I also tried my initial tree test again with a different plant. This time the glasses said they believed it was a deciduous tree, though couldn’t tell me precisely what species I was gawking at.

The Meta AI's respoonses to various questions about trees, Big Ben and trains
The Meta AI's respoonses to various questions about trees, Big Ben and trains

When I arrived at the station I gave the specs a few more Look and Ask tests. They correctly identified the station as Paddington, and in two out of three tests the Meta AI correctly used the departure board to tell me what time the next train to various destinations was leaving. In the third test it was way off: it missed both of the trains going to Penzance and told me a later time for a completely different journey that was going to Bristol.

Before heading back to the office, I popped into the station’s shop to use the feature I’ve been most desperate to try – asking the Meta AI to recommend a dinner based on the ingredients before me. Unfortunately, it seems the abundance of groceries confused the AI and it wasn’t able to provide any suggestions. I’ll have to see if it fares better with my less busy fridge at home.

When it's right, it's scary good

On my return journey, I gave the smart glasses one final test. I asked the Meta AI to help me navigate the complex Tube map outside the entrance to the London Underground, and this time it gave me the most impressive answer of the bunch.

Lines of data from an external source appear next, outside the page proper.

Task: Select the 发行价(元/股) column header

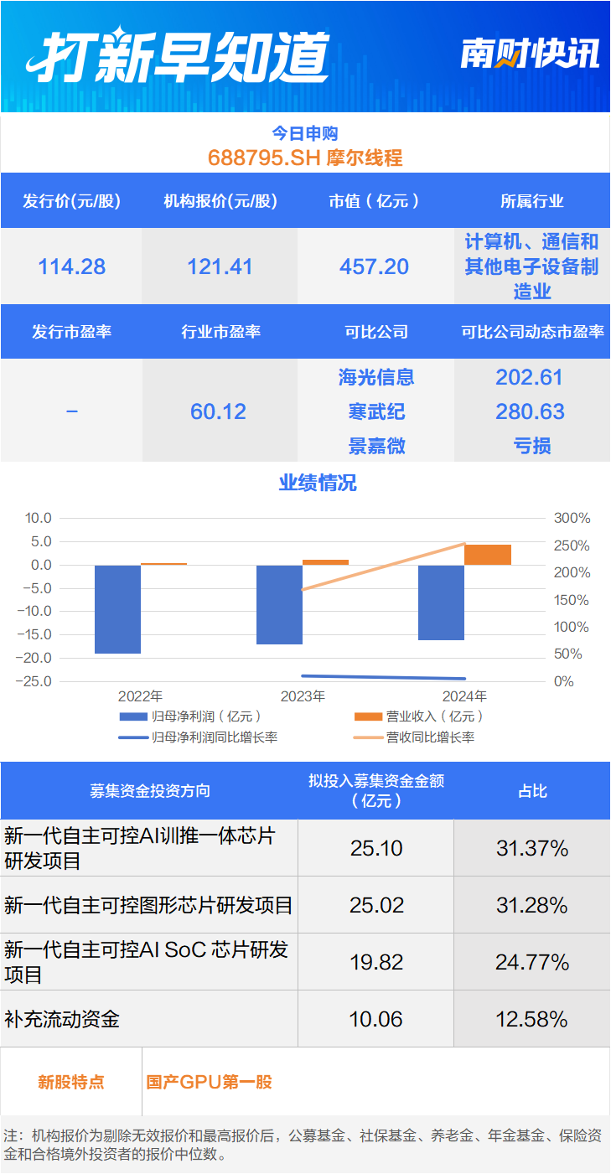Action: pyautogui.click(x=71, y=201)
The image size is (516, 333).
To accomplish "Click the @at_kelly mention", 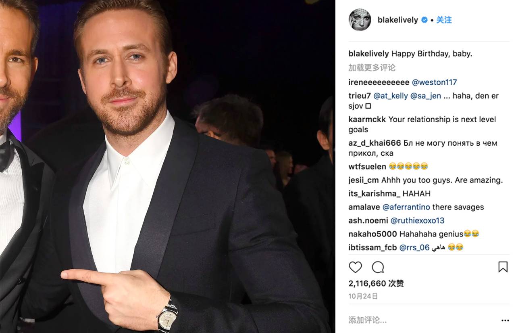I will [x=391, y=96].
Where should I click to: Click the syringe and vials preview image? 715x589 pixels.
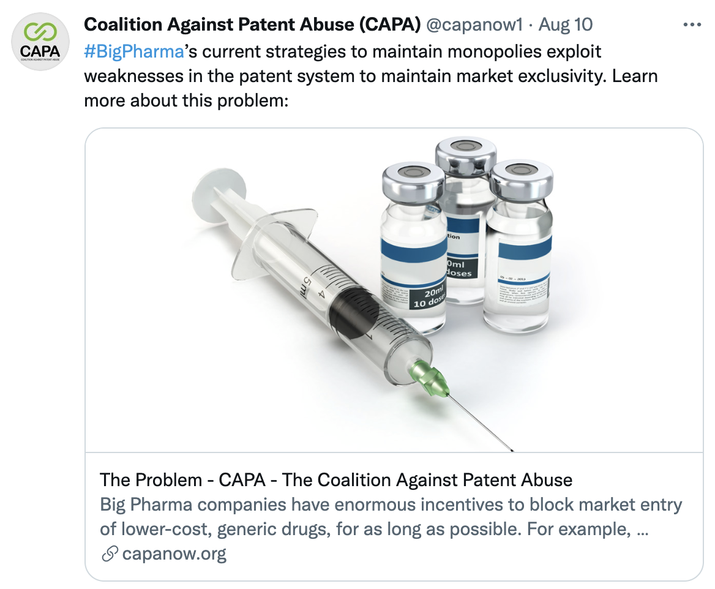click(x=394, y=290)
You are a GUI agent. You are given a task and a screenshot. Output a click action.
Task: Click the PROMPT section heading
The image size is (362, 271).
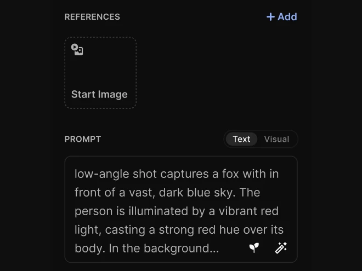[83, 139]
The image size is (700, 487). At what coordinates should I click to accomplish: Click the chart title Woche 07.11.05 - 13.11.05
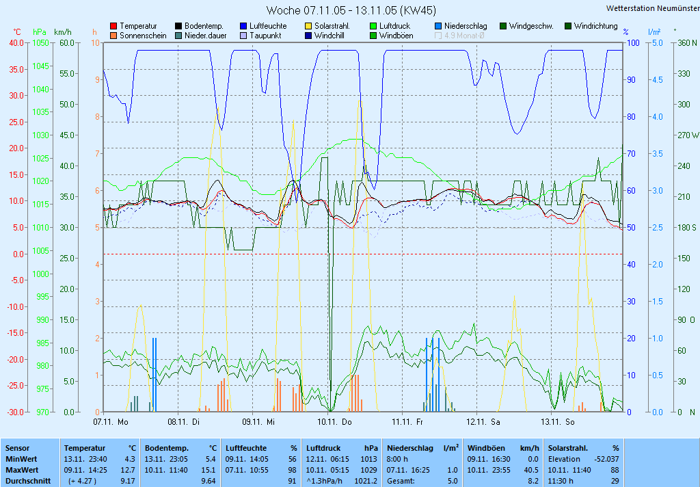click(x=351, y=10)
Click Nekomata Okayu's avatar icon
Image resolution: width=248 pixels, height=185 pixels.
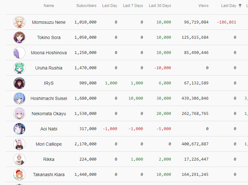tap(19, 114)
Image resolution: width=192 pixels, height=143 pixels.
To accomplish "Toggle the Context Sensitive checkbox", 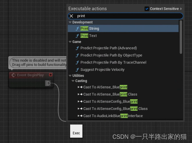I will [x=147, y=9].
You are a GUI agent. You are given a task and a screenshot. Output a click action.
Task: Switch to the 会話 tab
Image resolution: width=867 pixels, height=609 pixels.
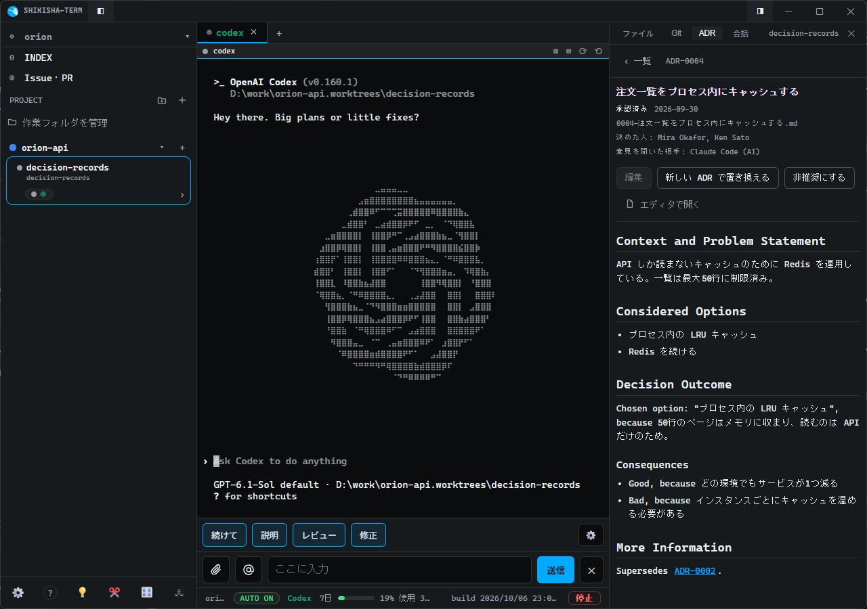[740, 33]
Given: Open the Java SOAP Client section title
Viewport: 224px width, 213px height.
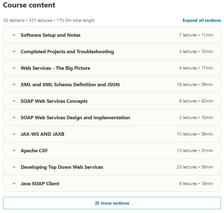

I fired off a few questions asking the glasses to help me locate various tube stations amongst the sprawling collection and the AI was able to point me to the correct general area every time. After a handful of requests I finished with “Hey Meta, look and tell me where Wimbledon is on this map.”

The glasses responded by saying it couldn’t see Wimbledon (perhaps because I was standing too close for it to view the whole map) but said it should be somewhere in the southwest area, which it was. It might not seem like a standout answer, but this level of comprehension – being able to accurately piece together an answer from incomplete data – was impressively human-like. It was as if I was talking to a local.

The complex London Underground map on a wall
The complex London Underground map on a wall

If you have a pair of Meta Ray-Ban smart glasses I’d recommend seeing if you can access the Meta AI. Those of you in the US and Canada can, for sure, but those of you who aren’t might be lucky like me to have the beta available to you. The best way to check is to simply say “Hey Meta, look and …” and see what response it gives. You can also check the Meta AI settings in the Meta View app.

A glimpse of the AI wearable future

There are a lot of terrifying realities to our impending AI future – just read this fantastic teardown of Nvidia’s latest press conference by our very own John Loeffler – but my test today highlighted the usefulness of AI wearables following the recent disasters for some other gadgets in the space.

For me, the biggest advantage of the Ray-Ban Meta smart glasses over something like the Humane AI Pin or Rabbit R1 – two wearable AI devices that received scathing reviews from every tech critic – is that they aren’t just AI companions. They’re open-ear speakers, a wearable camera, and, at the very least, a stylish pair of shades.

I’ll be the first to tell you, though, that in all but the design department the Ray-Ban Meta specs need work.

The open-ear audio performance can’t compare to my JBL SoundGear Sense or the Shokz OpenFit Air headphones, and the camera isn’t as crisp or easy to use as my smartphone. But the combination of all of these details makes the Ray-Bans at least a little nifty.

At this early stage, I’m still unconvinced the Ray-Ban Meta smart glasses are something everyone should own. But if you’re desperate to get into AI wearables at this early adopter stage they’re far and away the best example I’ve seen.